September 4, 2025

A taxonomy of biases in Marketing Mix Model effect estimation – Part 4

By Ted Lorenzen · 9 minute read

16:39

For those of you perusing LinkedIn for interview prep material, this is your pay dirt.  Previously we've covered omitted variable bias, mediation (we might call this variable inclusion bias?), and aggregation bias.

But you know what? None of those were on anyone's interview question list when I was regularly on a panel interviewing MMM analysts. And what was on our question list? Multicollinearity.
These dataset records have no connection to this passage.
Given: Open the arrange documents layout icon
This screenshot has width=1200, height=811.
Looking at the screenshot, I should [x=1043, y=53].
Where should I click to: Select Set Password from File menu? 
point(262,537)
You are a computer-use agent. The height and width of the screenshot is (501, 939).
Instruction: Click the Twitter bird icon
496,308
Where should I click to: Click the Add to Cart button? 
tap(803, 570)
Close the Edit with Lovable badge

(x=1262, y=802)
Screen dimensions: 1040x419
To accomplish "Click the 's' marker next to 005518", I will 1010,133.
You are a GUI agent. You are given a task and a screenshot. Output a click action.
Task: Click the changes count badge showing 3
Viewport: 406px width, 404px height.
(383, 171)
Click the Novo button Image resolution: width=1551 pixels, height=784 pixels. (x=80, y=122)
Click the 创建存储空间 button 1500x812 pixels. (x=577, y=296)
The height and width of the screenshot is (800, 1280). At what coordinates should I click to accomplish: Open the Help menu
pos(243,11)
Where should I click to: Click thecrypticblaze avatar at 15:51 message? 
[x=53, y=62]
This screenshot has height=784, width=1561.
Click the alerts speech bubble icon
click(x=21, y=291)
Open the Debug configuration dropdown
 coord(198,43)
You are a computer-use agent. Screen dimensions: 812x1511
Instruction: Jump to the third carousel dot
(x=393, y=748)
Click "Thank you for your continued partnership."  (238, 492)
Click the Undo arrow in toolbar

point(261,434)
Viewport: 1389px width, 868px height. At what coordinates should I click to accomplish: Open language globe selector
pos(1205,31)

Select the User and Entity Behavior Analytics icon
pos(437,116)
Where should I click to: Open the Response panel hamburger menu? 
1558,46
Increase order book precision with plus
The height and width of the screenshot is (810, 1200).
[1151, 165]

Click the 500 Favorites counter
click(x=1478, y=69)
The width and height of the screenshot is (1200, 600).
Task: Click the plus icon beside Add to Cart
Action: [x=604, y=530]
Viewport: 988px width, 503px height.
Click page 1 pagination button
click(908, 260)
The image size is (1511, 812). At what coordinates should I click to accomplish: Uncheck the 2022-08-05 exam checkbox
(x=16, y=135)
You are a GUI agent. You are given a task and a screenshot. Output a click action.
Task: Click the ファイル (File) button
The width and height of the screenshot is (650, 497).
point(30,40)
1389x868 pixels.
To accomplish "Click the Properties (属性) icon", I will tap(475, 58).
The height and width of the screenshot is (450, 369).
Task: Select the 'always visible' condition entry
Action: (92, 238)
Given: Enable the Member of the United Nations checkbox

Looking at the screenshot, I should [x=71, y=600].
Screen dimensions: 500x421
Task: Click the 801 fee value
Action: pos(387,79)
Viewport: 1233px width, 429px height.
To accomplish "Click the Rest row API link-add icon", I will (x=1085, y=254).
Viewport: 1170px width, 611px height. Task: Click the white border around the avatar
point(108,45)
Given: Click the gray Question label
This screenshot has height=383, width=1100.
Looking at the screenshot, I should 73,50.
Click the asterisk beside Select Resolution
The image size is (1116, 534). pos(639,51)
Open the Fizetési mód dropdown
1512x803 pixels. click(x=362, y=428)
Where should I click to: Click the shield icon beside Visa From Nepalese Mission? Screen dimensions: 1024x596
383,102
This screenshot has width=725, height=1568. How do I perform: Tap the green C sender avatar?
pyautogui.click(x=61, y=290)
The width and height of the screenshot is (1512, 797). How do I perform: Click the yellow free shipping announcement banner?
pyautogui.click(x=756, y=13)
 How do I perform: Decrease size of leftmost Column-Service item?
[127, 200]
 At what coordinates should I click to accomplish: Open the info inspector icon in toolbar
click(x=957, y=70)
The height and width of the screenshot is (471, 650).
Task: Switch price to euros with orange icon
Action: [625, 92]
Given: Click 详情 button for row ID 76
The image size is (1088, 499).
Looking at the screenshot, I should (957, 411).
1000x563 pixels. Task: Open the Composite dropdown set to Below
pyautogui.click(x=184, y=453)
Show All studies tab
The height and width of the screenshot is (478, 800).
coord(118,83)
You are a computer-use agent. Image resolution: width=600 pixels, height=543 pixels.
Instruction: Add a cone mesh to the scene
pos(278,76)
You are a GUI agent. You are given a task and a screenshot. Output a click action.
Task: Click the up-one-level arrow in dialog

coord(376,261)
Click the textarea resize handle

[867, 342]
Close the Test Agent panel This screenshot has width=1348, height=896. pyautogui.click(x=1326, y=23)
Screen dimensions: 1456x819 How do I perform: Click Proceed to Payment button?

Which, honestly, doesn't properly belong in a series about biases, because multicollinearity isn’t a cause of bias!  I’m including it in this series regardless because it is a topic of concern to modelers (perhaps doubly so because it is always asked about in interviews) as it can be the root cause of a wonky effect estimate.

Multicollinearity

Sometimes helpfully spelt multi-collinearity (if you remember when we sent e-mail, then you probably don’t need interview coaching) it is perhaps easiest understood as multi(ple) – co – linear-ity. I.E. this is what happens when one or more (multi) variables are on the same (co) line (linearity).

For that to make sense, you need to hold a geometrical view of your dataset in your head: imagine that each variable in the dataset is a vector in the (p+1)-dimensional space of your dataset (where p is the number of predictors in the model and the +1 is for the dependent variable). The angle between any pairs of these vectors is not likely to be 90 degrees. For some pairs of these dimensions, we might see them as perfectly parallel (i.e. the dot product is equal to the product of the magnitudes). Those would be perfectly correlated variables, or a pair of perfectly collinear variables.

For some other of these dimensions, we might see that no single variable is perfectly parallel to them, but that we can construct a weighted sum (i.e. a linear combination) of dimensions that is collinear. These variables, both the variables in the weighted sum and the variable that is parallel to the weighted sum, are ‘multi-collinear.’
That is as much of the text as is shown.